先の王都への侵攻の後、彼に属するオークの小隊が行方不明になっていた。末端とはいえ小隊長が指揮する部隊。それが骨となって見つかったとあればただ事ではない。漆黒のオークが尋ねる。
「ブヒブヒイイイイ?(他の魔物にやられたとか?)」
「ブヒ。ブヒイイイイイイイ……(いえ、刃物のようなもので殺され、焼かれて食べられたかと……)」
「ブヒイイイイイイ……(焼いて食べ骨を残するとなると人間だな……)」
漆黒のオークの目つきが変わる。
「ブヒイイイ、ブヒイイイイイ!!(小癪な人間どもめ、誰か知らぬがブチ殺す!!)
そう言って持っていた獣の骨をドンと壁に投げつける。そこへまた別の部下が報告にやって来た。
「ブヒ、ブヒイイイ!!(ボス、報告があります!!)」
「ブヒイイ!!(今度はなんだ!!)」
あからさまに機嫌が悪い漆黒のオーク。部下がやや緊張しながら答える。
「ブヒ。ブヒ、ブヒイイイイイイ……(はい、バルアシアの姫が早くボスに嫁ぎたいとこちらにやって来ているとのことです……)」
「ブヒ!?(なんだと!?)」
それまで厳しかった漆黒のオークの表情が和らぐ」
「ブヒ、ブヒイイイイイイ!!(そうか、あの美しい姫が早く俺の嫁になりたいのか!!)」
瞬時に上機嫌になった漆黒のオークが床にあった酒を一気に飲み干す。だが傍にいた彼の副官が表情を変えずに言う。

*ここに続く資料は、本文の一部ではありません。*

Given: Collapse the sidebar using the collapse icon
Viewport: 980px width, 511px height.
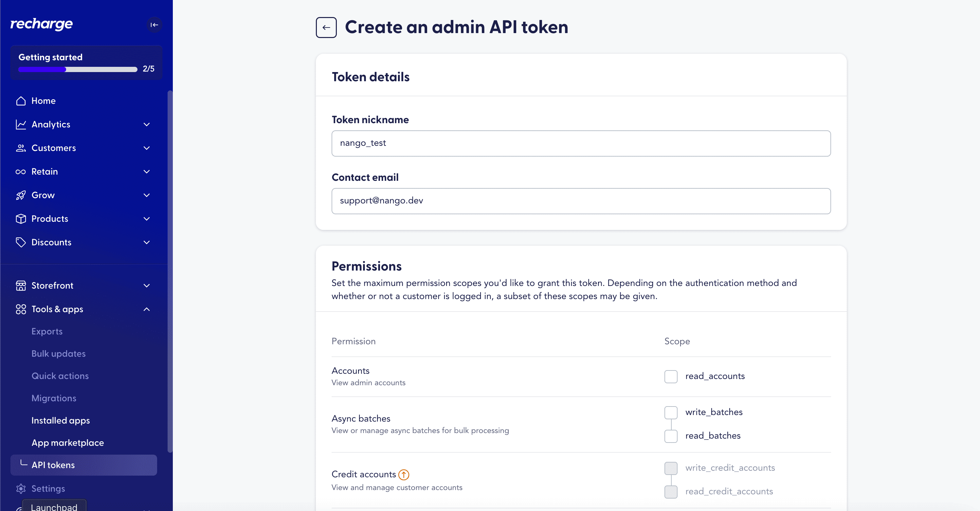Looking at the screenshot, I should [x=154, y=25].
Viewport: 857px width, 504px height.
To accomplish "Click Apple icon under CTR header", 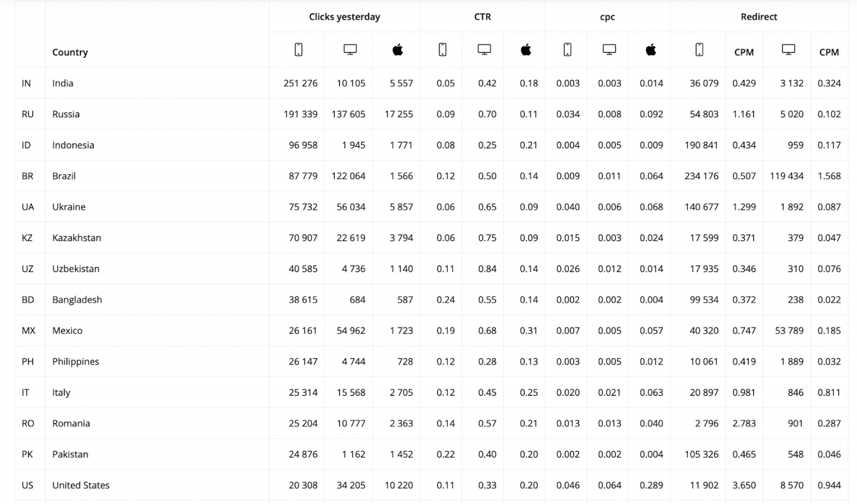I will (x=526, y=50).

「ブヒ、ブヒイイ?(ボス、ちょっとよろしいですか?)」
「ブヒ?(なんだ?)」
漆黒のオークが副官の顔を見て答える。腕っぷしは強いが感情や感覚で行動する漆黒のオークに対し、副官はいつも冷静沈着。これまでも様々な的確な助言をしてきた。副官が言う。
「ブヒ、ブヒイイイイイ(はい、我が主におきましては罠にお気を付けください)」
「ブヒ?(罠?)」
漆黒のオークの表情が変わる。副官が答える。
「ブヒ、ブヒイイイ。ブヒイイイイイイイ(はい、人間とて考える生き物。相手自らこちらに嫁ぐとは注意されたほうが良いかと)」
「ブヒィ……(そうか……)」
漆黒のオークは腕組みをし、そして頷いていう。
「ブヒ!! ブヒイイイイイ!!!(大丈夫だ!! どんな策略があろうともこの俺が負けることはない!!)」
ドン!!!!
そう言って洞窟の床を思いきり殴る漆黒のオーク。その振動は広い洞窟全体に伝わり、中にいた他の兵達がびっくりして飛び上がる。副官が言う。
「ブヒ、ブヒイイイ(御意、我が主が人間ごときに負けるはずありませぬ)」
そう言って軽く頭を下げ副官が後退する。漆黒のオークが言う。
「ブヒ、ブヒイイイイイ!!!!(さあ来い、俺が姫を可愛がってやるぞ!!!)」
広い洞窟内にオーク達の下品な笑い声が響いた。
少数の護衛に囲まれた王都からの馬車。中に乗っていた青髪のカミングが外を見て小声で言う。
「エルティア様、間もなくオークの洞窟です」
フードから顔を出したエルティアが真剣な顔で答える。
「ああ、分かった……」
外套の下は美しき花嫁衣裳。
エルティアと国の命運をかけた騙し合いの戦。静かな森の洞窟にて、間もなくその火ぶたが切り落されようとしていた。